Required action: Your task is to transcribe the entries below exactly, beginning with the line containing "LiLyQuartz リリークォーツ (735, 957)" and ending with the final line, and to add nothing else.

(Dataset excerpts)
━━━━━━

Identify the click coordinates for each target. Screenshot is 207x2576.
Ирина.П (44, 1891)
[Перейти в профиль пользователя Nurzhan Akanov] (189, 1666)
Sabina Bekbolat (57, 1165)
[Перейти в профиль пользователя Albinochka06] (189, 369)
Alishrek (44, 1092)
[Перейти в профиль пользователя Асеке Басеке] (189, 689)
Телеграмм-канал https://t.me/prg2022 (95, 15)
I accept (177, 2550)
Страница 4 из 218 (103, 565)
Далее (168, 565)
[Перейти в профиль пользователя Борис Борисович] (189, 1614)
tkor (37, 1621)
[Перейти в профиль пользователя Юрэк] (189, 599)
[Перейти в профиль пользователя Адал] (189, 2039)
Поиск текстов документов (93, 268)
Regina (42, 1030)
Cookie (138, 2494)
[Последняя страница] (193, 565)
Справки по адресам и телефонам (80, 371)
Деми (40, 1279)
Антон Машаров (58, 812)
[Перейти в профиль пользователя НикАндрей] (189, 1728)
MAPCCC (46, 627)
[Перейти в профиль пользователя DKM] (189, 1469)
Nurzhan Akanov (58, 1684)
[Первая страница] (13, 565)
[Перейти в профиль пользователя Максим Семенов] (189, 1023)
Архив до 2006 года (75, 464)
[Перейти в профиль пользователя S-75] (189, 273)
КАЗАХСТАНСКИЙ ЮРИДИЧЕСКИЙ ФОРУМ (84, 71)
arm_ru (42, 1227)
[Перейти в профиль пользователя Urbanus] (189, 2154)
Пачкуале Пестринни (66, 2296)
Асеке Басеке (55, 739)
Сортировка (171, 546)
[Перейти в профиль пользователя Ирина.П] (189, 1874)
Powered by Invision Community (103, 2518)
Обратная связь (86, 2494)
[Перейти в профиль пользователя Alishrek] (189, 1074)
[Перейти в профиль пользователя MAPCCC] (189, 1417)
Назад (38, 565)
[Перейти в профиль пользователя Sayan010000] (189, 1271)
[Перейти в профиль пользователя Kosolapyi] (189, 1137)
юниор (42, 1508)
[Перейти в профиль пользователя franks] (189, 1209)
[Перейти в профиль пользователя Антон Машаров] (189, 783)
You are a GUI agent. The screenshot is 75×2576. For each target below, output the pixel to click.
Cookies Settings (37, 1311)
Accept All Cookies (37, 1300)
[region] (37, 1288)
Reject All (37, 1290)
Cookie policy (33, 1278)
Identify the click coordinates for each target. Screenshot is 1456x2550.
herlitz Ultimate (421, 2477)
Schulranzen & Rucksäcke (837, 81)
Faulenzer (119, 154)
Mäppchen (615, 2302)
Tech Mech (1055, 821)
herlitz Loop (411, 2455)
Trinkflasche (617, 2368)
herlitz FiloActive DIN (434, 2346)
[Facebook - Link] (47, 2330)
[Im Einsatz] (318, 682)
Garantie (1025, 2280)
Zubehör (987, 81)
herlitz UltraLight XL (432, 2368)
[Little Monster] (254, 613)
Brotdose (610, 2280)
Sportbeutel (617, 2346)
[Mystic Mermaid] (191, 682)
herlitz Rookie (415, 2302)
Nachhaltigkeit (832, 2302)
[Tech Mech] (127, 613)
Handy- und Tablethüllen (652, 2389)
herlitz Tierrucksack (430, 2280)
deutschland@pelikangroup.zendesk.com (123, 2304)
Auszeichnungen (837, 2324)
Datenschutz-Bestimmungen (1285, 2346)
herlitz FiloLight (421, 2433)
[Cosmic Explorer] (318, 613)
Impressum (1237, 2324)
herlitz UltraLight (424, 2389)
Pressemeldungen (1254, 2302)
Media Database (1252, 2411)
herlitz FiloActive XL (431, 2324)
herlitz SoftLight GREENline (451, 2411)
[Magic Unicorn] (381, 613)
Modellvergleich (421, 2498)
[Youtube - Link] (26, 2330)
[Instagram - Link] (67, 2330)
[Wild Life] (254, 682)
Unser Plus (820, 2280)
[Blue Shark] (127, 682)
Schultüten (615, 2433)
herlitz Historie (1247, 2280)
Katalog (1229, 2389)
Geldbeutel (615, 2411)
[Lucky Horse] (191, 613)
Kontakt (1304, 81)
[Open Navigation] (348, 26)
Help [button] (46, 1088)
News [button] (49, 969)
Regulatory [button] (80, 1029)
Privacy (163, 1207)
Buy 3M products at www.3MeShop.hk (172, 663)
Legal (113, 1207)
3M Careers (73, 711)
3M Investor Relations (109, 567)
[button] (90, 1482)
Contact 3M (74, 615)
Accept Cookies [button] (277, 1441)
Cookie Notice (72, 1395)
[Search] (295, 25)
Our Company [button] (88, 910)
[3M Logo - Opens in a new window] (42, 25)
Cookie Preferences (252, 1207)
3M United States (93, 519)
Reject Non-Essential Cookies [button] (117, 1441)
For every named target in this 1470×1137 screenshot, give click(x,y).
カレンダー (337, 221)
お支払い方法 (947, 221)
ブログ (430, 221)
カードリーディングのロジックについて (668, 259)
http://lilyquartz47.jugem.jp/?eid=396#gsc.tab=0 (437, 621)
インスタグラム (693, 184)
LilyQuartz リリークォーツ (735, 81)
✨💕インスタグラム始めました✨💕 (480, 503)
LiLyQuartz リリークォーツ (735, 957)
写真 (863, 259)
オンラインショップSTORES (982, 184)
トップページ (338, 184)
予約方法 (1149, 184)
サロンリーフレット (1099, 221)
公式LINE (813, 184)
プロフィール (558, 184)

━━━━━━

Written answer:
LiLyQuartz リリークォーツ (735, 957)
写真 (863, 259)
オンラインショップSTORES (982, 184)
トップページ (338, 184)
予約方法 (1149, 184)
サロンリーフレット (1099, 221)
公式LINE (813, 184)
プロフィール (558, 184)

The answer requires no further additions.